§ Task objective
Please copy the listing below word for word, leaving out the pictures.

§ Records for locating displayed items
- - -
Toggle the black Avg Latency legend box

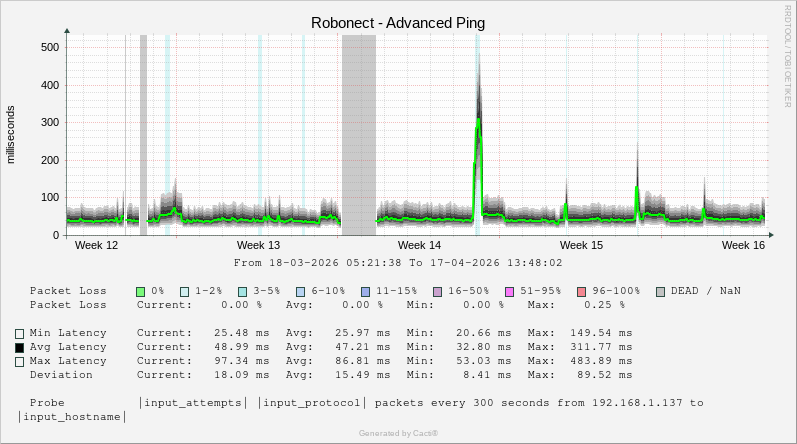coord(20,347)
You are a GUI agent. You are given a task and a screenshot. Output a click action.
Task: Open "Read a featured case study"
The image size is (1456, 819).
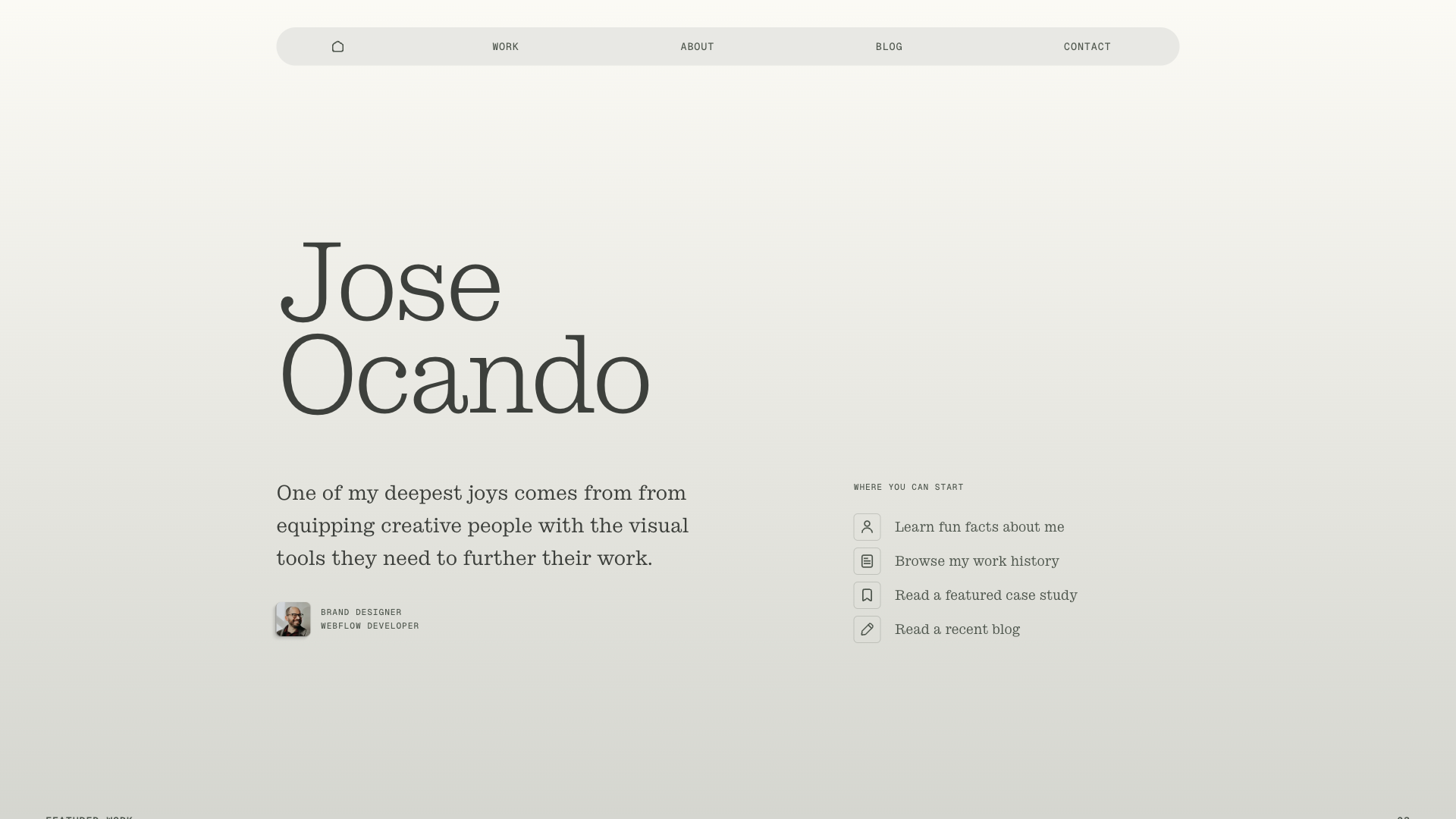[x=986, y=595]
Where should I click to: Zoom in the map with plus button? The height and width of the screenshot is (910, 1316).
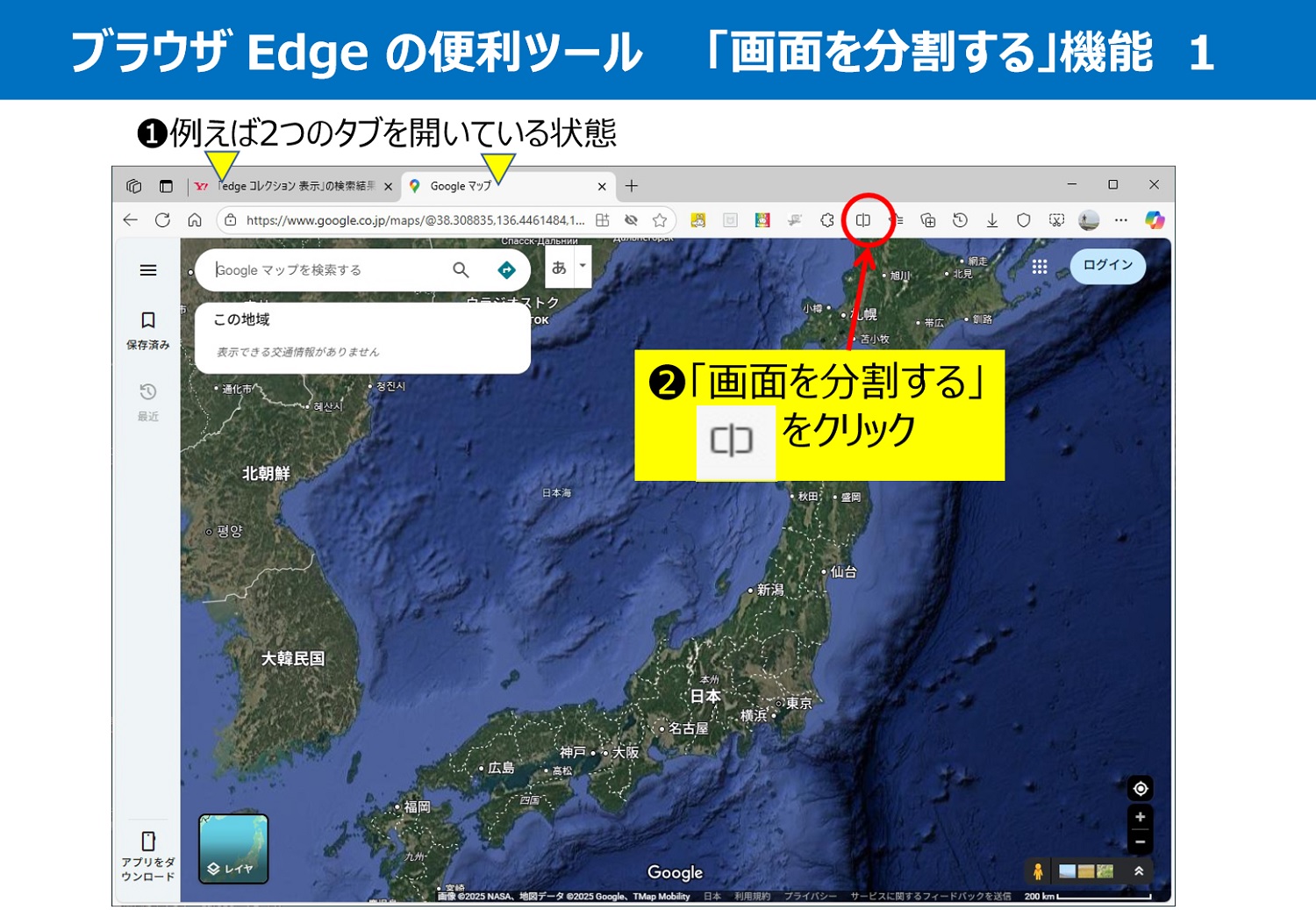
- - -
§ Answer to the exercise
Toggle the black Avg Latency legend box

coord(20,347)
You are a GUI agent. You are given a task and a screenshot. Output a click action.
Task: Open "Read a featured case study"
The image size is (1456, 819).
[x=986, y=595]
Where should I click to: Zoom in the map with plus button? The height and width of the screenshot is (910, 1316).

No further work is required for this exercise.